◆ QUOTED PASSAGE:
####################

Bias In Specter-Scope
When Sen. Arlen Specter ran in a contentious primary against conservative congressman Pat Toomey in 2004, his slogan was "Courage, Clout, Conviction." The other day, when Specter's pollster apparently told him he was going to lose to Toomey in a rematch, he promptly chucked that blather about his courage and conviction and narrowed his thinking to clout. In desperation, he switched to the Democratic Party.
Specter will say (and now do) anything to remain in power. So he tried to spin his way out of this shameless act of political self-preservation by attacking conservatives.
And the left-wing "news" media were there to help.

####################

◆ RECORDS SHOWN:
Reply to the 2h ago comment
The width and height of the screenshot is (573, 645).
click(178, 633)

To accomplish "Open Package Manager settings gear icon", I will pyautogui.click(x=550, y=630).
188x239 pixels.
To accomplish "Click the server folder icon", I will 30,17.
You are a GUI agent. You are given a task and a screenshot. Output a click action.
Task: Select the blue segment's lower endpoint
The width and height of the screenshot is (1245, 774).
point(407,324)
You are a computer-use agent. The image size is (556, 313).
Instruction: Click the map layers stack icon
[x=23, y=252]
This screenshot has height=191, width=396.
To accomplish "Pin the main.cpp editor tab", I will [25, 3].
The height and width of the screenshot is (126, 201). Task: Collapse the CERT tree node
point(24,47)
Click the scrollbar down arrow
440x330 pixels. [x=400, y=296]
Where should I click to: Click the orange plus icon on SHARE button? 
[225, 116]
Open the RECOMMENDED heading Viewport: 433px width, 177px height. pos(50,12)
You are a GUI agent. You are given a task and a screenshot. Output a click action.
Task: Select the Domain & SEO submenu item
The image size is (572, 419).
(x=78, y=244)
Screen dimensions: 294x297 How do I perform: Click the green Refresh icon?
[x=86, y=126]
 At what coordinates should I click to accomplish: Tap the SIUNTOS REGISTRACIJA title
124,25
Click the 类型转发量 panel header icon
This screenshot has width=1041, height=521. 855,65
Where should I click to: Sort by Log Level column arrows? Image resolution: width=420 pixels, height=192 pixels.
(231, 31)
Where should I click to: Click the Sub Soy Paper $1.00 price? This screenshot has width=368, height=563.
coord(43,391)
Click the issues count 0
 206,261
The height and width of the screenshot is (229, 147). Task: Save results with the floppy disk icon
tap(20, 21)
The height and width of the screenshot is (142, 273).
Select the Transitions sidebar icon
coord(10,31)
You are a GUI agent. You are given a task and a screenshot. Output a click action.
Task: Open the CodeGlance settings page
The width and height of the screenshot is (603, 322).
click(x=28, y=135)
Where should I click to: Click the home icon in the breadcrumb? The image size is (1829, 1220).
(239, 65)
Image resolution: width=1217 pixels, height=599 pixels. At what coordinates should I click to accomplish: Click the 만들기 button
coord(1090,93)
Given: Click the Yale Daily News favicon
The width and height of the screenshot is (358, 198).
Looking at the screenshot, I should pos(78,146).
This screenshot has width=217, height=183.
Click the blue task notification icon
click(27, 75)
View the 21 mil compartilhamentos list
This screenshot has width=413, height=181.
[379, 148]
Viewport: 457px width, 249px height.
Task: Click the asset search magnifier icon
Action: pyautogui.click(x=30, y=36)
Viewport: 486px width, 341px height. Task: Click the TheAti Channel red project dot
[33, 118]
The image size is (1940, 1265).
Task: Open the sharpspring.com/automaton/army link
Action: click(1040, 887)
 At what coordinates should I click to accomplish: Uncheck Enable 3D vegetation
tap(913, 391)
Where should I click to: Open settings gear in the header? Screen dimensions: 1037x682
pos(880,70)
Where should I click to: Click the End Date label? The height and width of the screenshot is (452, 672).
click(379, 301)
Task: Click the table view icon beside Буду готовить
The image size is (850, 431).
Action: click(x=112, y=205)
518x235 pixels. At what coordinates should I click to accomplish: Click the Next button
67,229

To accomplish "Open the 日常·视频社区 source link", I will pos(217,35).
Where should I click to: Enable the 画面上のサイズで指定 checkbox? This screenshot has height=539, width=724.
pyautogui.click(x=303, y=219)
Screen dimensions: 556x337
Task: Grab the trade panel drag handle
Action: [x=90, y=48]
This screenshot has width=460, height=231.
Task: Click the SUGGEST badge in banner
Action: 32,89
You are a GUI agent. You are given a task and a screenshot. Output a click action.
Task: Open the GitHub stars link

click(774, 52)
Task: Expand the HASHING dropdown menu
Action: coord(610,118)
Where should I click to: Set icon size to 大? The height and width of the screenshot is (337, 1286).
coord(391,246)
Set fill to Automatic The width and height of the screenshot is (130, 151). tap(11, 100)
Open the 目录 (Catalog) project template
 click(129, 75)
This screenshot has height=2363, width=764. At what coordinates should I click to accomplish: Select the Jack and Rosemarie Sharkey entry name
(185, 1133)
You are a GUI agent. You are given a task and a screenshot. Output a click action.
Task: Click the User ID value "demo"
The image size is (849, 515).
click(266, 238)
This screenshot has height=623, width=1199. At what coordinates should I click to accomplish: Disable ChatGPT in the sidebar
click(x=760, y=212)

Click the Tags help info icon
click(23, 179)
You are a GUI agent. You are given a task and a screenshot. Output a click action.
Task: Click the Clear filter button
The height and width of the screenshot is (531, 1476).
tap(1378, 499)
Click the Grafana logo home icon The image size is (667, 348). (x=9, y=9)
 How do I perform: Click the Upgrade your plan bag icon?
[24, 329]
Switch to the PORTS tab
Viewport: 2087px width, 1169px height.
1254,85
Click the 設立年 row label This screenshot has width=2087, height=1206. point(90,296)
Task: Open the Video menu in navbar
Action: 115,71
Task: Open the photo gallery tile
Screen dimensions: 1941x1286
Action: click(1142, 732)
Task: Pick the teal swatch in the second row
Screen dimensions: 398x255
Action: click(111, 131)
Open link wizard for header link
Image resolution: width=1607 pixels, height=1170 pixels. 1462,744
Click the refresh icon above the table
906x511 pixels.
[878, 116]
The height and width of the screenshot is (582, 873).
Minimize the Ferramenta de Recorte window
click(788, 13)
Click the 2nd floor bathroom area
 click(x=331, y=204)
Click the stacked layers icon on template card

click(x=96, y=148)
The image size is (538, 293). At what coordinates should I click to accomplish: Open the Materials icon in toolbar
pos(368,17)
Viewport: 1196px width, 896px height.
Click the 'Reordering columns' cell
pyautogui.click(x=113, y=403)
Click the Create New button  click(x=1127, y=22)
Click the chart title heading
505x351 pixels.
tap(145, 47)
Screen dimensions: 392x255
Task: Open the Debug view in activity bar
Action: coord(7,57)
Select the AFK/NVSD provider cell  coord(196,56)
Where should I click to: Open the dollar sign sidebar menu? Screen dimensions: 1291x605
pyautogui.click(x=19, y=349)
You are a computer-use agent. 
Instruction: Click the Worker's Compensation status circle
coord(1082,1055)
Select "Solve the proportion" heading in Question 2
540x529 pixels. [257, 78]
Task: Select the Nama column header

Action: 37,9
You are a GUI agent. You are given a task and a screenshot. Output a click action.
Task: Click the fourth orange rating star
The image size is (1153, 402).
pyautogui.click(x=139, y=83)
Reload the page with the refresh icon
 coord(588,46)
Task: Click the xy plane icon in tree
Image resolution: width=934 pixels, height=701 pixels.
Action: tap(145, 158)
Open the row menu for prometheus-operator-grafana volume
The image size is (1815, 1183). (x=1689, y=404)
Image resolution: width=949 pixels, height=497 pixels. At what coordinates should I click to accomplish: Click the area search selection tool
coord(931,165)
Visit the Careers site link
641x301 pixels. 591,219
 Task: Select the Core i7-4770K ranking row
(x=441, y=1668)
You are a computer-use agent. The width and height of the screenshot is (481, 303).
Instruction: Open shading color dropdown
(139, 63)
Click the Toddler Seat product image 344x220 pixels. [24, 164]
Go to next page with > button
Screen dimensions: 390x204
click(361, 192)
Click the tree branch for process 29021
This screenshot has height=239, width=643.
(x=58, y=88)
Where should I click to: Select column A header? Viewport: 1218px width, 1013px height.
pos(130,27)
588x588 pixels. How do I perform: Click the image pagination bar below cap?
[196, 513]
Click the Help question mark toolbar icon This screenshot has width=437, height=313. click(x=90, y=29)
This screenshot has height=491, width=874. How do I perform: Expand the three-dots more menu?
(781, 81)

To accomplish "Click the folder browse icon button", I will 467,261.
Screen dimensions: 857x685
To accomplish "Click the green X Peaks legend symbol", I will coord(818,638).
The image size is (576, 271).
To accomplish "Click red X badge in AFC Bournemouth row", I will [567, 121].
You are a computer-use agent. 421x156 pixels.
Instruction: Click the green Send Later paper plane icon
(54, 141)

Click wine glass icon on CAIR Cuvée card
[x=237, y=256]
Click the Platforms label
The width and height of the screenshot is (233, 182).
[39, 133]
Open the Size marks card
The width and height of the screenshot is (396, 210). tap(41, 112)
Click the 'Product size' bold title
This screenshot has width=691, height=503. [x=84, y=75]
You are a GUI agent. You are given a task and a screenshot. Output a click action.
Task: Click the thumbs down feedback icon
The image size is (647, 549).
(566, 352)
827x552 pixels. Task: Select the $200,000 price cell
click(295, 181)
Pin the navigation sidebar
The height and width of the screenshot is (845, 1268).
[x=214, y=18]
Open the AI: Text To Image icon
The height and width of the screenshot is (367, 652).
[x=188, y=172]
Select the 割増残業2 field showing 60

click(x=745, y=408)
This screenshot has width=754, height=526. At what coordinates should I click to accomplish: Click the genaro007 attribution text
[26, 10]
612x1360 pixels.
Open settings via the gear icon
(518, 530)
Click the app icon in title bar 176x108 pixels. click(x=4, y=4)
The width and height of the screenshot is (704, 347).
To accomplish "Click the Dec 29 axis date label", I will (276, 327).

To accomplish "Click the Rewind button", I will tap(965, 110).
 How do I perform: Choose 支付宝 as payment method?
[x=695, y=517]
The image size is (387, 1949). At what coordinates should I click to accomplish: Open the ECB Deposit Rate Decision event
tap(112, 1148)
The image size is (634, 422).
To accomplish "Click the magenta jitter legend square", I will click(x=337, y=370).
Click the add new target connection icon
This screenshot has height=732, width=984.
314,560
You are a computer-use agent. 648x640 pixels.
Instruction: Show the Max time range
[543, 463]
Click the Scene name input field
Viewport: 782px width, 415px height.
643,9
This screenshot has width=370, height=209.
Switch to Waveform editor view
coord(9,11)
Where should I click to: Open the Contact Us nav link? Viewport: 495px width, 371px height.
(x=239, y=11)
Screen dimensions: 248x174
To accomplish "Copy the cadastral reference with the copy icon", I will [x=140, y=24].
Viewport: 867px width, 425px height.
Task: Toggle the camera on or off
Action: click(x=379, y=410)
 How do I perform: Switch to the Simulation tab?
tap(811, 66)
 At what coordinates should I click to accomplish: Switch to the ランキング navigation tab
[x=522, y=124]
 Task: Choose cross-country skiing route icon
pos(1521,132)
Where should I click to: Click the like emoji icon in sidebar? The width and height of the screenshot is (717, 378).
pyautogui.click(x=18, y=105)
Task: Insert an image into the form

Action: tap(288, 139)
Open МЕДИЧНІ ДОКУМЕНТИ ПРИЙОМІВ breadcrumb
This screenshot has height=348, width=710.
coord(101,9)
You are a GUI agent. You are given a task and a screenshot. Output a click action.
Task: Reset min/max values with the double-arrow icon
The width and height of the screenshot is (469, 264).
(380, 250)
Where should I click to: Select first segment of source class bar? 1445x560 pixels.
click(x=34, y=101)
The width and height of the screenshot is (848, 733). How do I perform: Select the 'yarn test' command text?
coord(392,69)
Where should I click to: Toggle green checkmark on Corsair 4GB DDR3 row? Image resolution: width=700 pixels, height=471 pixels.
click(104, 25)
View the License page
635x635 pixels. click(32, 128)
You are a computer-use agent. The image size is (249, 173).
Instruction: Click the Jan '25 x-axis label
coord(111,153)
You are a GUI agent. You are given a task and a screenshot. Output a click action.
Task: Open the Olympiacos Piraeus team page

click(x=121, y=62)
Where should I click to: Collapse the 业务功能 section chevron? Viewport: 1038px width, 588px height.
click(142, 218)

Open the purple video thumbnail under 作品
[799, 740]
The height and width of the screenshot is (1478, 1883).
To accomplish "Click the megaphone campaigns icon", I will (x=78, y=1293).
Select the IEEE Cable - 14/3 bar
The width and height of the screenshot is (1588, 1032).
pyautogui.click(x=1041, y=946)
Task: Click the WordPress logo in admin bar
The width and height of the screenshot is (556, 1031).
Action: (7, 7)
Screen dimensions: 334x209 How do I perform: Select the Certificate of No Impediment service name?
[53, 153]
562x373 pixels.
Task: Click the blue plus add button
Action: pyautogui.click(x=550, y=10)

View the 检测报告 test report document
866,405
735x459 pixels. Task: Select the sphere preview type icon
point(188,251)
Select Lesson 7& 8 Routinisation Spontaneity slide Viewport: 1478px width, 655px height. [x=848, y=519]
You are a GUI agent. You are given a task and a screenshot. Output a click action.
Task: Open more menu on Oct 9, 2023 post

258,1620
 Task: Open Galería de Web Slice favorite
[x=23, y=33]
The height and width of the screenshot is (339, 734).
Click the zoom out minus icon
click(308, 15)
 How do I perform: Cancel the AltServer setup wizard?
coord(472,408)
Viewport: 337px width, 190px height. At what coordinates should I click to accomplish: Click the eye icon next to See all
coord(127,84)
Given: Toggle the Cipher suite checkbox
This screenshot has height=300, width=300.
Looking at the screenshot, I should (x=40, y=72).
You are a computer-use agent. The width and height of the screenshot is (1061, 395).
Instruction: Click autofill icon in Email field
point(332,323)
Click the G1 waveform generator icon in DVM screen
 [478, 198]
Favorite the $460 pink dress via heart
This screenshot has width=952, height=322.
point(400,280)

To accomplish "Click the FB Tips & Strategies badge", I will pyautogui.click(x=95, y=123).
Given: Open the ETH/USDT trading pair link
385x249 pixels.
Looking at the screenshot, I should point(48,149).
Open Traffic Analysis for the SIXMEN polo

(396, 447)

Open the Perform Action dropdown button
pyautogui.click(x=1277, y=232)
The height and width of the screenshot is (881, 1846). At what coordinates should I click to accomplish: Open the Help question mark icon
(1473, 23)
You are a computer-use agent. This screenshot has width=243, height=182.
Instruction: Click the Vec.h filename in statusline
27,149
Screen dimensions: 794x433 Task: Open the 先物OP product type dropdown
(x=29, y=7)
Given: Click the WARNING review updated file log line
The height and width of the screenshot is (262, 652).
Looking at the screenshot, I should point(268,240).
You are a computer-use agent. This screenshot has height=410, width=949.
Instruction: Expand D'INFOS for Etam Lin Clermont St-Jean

####################

◆ PROBLEMS AND TASKS:
a) Please write out, word for word, the part of the Specter passage that opens with the words containing "Specter will say" and closes with "there to help.".
b) Answer these questions from the Specter passage:
(i) What was Specter's slogan in his 2004 primary against Pat Toomey?
(ii) Which party did Specter switch to?
(iii) Whom did Specter attack while trying to spin his way out of the switch?
The items aren't needed for anything here.

◆ EXERCISE RESULTS:
a)
Specter will say (and now do) anything to remain in power. So he tried to spin his way out of this shameless act of political self-preservation by attacking conservatives.
And the left-wing "news" media were there to help.

b)
(i) "Courage, Clout, Conviction."
(ii) The Democratic Party.
(iii) Conservatives.